In Executive Secretary Mendoza v. Pilipinas Shell Petroleum Corporation, the Supreme Court (SC) applied the doctrine of qualified political agency in upholding the constitutionality of government takeover of a country’s oil industry operations during national emergencies.

Penned by Senior Associate Justice Marvic M.V.F. Leonen, the SC ruled that the Court of Appeals erred in declaring Section 14 (e) of Republic Act No. 8479 void for being contrary to the Article XII, Section 17 and Article VI, Section 23 (2) of the Constitution.

On one hand, Section 14 (e) provides that in times of national emergency, when the public interest so requires, the DOE (Department of Energy) may, during the emergency and under reasonable terms prescribed by it, temporarily take over or direct the operation of any person or entity engaged in the industry.

On the other hand, Article XII, Section 17 of the Constitution states: “In times of national emergency, when the public interest so requires, the State may, during the emergency and under reasonable terms prescribed by it, temporarily take over or direct the operation of any privately-owned public utility or business affected with public interest.” 

Article XII, Section 17 with the second paragraph of Article VI, Section 23 of the Constitution provides that the legislature may authorize the president to take over public utilities or businesses impressed with public interest.

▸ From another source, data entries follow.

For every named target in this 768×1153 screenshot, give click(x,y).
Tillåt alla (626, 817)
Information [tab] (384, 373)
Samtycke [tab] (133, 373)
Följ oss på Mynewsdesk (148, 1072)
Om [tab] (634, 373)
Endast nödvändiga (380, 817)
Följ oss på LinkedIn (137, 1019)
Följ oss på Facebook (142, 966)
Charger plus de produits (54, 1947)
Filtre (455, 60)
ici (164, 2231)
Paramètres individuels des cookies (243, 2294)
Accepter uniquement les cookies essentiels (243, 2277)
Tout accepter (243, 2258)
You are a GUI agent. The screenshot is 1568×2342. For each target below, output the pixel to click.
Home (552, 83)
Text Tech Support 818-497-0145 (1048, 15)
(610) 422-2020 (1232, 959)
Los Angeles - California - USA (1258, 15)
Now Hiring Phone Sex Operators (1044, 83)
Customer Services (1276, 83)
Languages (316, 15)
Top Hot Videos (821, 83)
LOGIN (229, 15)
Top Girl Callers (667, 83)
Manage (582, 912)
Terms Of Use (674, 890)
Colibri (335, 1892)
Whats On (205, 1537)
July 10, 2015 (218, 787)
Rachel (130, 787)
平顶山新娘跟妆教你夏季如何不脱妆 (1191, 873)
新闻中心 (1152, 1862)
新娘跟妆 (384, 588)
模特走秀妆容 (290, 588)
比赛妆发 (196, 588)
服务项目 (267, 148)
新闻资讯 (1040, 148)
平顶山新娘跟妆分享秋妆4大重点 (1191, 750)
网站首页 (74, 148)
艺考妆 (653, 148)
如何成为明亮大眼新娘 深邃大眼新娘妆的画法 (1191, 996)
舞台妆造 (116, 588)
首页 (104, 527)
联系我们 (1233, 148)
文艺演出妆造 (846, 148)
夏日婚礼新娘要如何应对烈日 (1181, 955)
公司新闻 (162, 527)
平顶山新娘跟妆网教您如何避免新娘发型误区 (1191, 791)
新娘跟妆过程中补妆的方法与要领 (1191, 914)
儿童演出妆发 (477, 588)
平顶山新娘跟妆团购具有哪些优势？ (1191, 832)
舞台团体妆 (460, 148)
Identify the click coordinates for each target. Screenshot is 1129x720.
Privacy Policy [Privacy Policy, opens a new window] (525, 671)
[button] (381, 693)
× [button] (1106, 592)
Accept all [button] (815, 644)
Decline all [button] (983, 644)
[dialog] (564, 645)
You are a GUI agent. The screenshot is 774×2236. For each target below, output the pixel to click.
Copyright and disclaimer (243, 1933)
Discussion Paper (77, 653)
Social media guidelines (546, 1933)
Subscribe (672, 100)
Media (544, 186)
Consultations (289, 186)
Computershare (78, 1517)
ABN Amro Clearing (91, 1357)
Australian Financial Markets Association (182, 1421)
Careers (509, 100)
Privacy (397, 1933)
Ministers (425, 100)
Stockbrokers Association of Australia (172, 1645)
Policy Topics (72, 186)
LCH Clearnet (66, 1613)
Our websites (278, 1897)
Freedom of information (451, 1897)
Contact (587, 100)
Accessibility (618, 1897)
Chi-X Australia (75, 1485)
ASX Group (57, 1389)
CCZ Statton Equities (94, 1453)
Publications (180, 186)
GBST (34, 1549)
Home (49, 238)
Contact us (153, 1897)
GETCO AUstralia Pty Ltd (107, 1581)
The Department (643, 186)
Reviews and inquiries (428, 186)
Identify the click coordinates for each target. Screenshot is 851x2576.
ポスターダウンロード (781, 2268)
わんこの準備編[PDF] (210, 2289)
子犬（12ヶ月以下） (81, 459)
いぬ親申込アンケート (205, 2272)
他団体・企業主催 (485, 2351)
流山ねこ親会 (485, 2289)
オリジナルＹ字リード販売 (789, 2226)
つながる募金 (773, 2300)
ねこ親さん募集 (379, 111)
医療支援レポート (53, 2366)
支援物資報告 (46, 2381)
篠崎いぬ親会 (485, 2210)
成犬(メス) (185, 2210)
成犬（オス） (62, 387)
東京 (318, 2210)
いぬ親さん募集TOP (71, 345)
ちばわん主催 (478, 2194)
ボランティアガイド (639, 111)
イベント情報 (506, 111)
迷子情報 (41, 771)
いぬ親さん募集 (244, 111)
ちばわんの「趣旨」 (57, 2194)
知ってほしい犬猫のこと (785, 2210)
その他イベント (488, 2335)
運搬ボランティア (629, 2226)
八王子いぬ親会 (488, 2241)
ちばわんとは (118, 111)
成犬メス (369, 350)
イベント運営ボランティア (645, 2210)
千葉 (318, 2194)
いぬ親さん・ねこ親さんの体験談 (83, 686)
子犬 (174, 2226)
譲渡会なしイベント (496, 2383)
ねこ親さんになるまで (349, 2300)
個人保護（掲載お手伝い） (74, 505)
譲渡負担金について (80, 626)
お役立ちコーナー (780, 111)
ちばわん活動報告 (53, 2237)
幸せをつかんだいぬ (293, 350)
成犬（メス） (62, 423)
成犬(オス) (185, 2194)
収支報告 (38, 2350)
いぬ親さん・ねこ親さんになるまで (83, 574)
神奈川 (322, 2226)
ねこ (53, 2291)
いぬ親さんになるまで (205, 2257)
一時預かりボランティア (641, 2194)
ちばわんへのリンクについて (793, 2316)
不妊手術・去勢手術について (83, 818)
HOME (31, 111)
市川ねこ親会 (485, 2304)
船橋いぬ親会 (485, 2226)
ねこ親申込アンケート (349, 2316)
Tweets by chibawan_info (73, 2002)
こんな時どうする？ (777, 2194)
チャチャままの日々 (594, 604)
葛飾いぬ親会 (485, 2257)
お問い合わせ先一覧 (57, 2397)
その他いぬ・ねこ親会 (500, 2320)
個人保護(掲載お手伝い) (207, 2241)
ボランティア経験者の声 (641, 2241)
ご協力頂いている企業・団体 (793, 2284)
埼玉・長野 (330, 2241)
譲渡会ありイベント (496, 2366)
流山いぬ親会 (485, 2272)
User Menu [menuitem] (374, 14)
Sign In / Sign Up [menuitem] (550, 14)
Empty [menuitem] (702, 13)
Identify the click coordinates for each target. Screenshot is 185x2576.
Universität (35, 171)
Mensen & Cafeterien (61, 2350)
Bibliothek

Ruling on the argument that legislature’s delegation of takeover power to an executive agency such as the Department of Energy other than the president contravenes the above provisions of the Constitution, SC applied the doctrine of qualified political agency, stating that: “While the language of Section 14 (e) appears to allow an interpretation that permits the energy secretary to act independently or without instructions from the President, the doctrine of qualified political agency entails that a cabinet secretary may only exercise the authority acting as the President’s alter ego.As such, their actions related to their official duties and responsibilities are presumed to be the President’s. These acts are valid and binding unless the President disapproves or repudiates them.” as stated in the Court decision.

“Here, if there is no clear showing that the energy secretary acted without the imprimatur of the President, the presumption of constitutionality must prevail,” added.

The decision also took note of Senior Associate Justice Alfredo Benjamin S. Caguioa’s observation that here, the temporary takeover power of oil industry entities does not belong to the “special class of constitutionally vested  powers” exclusive to the president that would bar the application of the doctrine of qualified political agency.

The dispute was brought to court by oil company Pilipinas Shell Petroleum Corporation, which contested  the validity of Executive Order 839 issued by President Gloria Macapagal Arroyo in 2009 directing oil industry players to maintain the oil prices of their petroleum products during the emergency on the basis of Section 14 (e) of the Oil Deregulation Law.